Signed-off-by: Luiz Augusto von Dentz <luiz.von.dentz@xxxxxxxxx>
Signed-off-by: Marcel Holtmann <marcel@xxxxxxxxxxxx>
(cherry picked from commit 3ca44c16b0dcc764b641ee4ac226909f5c421aa3)
(cherry picked from commit 0a60996c7fa7010ea00d9b62fb6996d908a01ead)
---
AFAICT, fixing CVE 2020-10135 Bluetooth impersonation attacks have been
left out for the 4.4 stable kernel. I cherry picked what I assume are
the appropriate two patches missing from the 4.9 stable kernel. Please
add them to upcoming 4.4 stable releases.

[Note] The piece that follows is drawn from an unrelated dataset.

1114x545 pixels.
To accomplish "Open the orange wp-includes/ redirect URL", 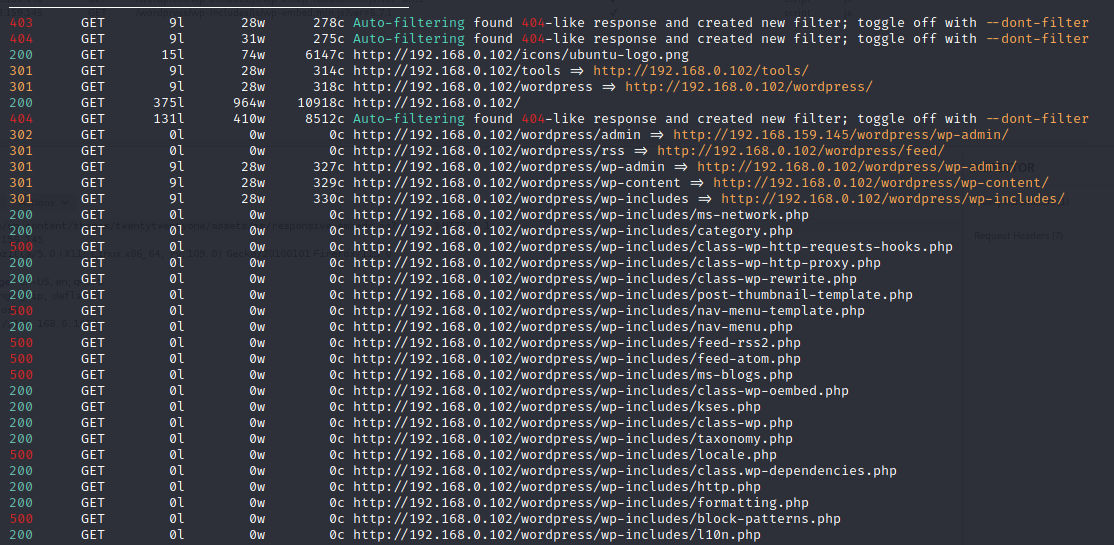I will [x=892, y=198].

include/net/bluetooth/hci_core.h | 20 ++++++++++++++++++--
net/bluetooth/hci_event.c | 28 +++-------------------------
2 files changed, 21 insertions(+), 27 deletions(-)
diff --git a/include/net/bluetooth/hci_core.h b/include/net/bluetooth/hci_core.h
index 7c0c83dfe86e..0269a772bfe1 100644
--- a/include/net/bluetooth/hci_core.h
+++ b/include/net/bluetooth/hci_core.h
@@ -1235,10 +1235,26 @@ static inline void hci_auth_cfm(struct hci_conn *conn, __u8 status)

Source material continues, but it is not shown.